As for why: “Teams don't have the quarterback run the ball,” he said, for the same reason that three of the past four No. 1 overall picks were quarterbacks, for the same reason that the league’s highest-paid players are quarterbacks. The position has primacy in the NFL. Because there is no player more valuable than the starting quarterback, there is no play potentially more destabilizing than one that risks his health.
“This is an offense that was never run because people were afraid the quarterback would be hurt,” Casserly said. “And in my experience, … after a while, these guys don't want to run. They want to throw. So at some point, [Jackson’s] going to figure out, 'Well, I'm a drop-back quarterback. I'm not a runner.' And you're going to have to tackle with that. Or he's going to figure it out because he's getting hit too many times.”

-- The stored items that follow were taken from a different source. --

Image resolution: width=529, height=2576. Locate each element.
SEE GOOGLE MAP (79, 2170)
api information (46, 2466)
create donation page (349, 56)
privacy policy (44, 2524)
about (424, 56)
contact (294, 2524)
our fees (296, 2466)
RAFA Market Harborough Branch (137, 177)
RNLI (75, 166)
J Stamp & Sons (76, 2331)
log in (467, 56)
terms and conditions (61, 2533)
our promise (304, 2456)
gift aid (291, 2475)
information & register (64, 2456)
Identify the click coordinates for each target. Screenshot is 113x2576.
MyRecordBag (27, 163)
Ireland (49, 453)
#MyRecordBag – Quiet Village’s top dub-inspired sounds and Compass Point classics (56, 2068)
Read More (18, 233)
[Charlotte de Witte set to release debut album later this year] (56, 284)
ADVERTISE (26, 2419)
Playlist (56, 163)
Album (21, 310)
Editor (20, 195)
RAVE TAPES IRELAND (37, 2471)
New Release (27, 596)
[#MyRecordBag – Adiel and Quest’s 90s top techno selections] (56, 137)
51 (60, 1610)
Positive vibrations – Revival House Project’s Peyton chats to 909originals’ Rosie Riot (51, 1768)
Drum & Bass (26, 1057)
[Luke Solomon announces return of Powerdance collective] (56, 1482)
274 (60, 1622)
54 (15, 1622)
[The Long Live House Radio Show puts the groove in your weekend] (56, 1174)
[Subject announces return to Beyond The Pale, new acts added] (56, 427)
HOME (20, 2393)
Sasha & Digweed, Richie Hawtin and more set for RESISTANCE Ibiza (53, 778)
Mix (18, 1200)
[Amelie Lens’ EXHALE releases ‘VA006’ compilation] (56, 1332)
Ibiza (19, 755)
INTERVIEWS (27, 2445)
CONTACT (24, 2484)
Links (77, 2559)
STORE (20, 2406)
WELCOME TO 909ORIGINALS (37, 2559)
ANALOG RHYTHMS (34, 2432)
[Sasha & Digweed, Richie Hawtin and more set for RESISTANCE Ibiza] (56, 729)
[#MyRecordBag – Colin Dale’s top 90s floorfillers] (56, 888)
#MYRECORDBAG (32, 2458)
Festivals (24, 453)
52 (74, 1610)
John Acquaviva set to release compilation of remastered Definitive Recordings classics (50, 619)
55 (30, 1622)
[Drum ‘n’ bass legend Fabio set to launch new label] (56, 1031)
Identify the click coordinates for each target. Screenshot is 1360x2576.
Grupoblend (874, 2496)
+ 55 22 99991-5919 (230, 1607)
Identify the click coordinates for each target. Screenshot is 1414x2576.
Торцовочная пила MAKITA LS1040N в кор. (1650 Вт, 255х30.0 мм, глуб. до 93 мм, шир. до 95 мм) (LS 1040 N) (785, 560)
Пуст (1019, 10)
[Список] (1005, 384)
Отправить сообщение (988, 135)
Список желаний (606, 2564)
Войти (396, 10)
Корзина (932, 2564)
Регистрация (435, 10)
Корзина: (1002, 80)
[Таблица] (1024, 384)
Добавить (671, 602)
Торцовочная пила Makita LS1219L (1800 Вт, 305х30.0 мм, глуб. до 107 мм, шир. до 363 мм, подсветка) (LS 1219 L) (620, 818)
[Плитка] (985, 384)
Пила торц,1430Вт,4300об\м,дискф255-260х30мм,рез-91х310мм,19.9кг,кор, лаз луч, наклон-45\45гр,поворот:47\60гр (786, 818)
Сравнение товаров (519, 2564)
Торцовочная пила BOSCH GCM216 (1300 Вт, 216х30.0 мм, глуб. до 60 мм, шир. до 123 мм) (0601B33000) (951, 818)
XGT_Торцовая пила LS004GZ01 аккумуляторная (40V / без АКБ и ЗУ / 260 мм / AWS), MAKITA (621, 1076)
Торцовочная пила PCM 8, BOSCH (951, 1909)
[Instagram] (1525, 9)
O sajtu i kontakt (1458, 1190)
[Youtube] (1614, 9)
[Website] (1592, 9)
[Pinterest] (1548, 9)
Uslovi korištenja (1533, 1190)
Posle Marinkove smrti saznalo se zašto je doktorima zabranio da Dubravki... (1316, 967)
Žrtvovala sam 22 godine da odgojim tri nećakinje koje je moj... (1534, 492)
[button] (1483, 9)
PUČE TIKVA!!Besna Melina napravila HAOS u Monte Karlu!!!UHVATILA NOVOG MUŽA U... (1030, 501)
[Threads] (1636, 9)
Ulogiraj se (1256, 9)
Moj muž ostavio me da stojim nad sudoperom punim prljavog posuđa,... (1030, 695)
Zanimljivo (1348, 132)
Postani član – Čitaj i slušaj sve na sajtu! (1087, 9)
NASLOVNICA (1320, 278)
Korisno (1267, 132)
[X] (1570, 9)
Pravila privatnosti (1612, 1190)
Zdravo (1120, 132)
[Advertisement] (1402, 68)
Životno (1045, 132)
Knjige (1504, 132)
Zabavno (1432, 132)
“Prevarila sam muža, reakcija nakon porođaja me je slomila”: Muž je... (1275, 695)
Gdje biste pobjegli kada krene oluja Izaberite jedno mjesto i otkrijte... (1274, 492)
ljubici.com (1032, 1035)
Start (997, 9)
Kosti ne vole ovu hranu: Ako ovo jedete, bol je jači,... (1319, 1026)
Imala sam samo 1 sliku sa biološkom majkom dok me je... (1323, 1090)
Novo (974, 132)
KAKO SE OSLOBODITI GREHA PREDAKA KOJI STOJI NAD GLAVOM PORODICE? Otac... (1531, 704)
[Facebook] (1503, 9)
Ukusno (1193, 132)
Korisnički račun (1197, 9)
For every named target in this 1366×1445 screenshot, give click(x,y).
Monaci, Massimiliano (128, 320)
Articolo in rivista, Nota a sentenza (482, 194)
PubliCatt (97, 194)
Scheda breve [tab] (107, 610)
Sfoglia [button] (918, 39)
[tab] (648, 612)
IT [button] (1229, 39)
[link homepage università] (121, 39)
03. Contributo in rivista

That is a matter for the offseason. For now, Jackson and the Ravens will run as if their season depends on it. They will evolve when they have to.
Robert Griffin III did. The Ravens’ third-string quarterback took the NFL by storm as a rookie by spearheading an offense reliant on many of the same concepts the Ravens have employed this season. But knee injuries eventually caught up to him. He sat out all of last season before signing a one-year deal with the Ravens, whom he’d impressed with his passing.
Griffin said it doesn’t matter that the Chargers and the NFL know Jackson and the Ravens want to run. On Thursday, he hesitated to put Jackson, only 21 years old, in the same “rare air” as an NBA legend. He offered the comparison anyway: Didn’t NBA defenses know Michael Jordan was going to try fadeaway jumper after fadeaway jumper, too?
“When your talent's supposed to show, it'll show, just like when Mike was out there, backing guys down, shooting fadeaways,” Griffin said. “Sometimes it's hard to stop.”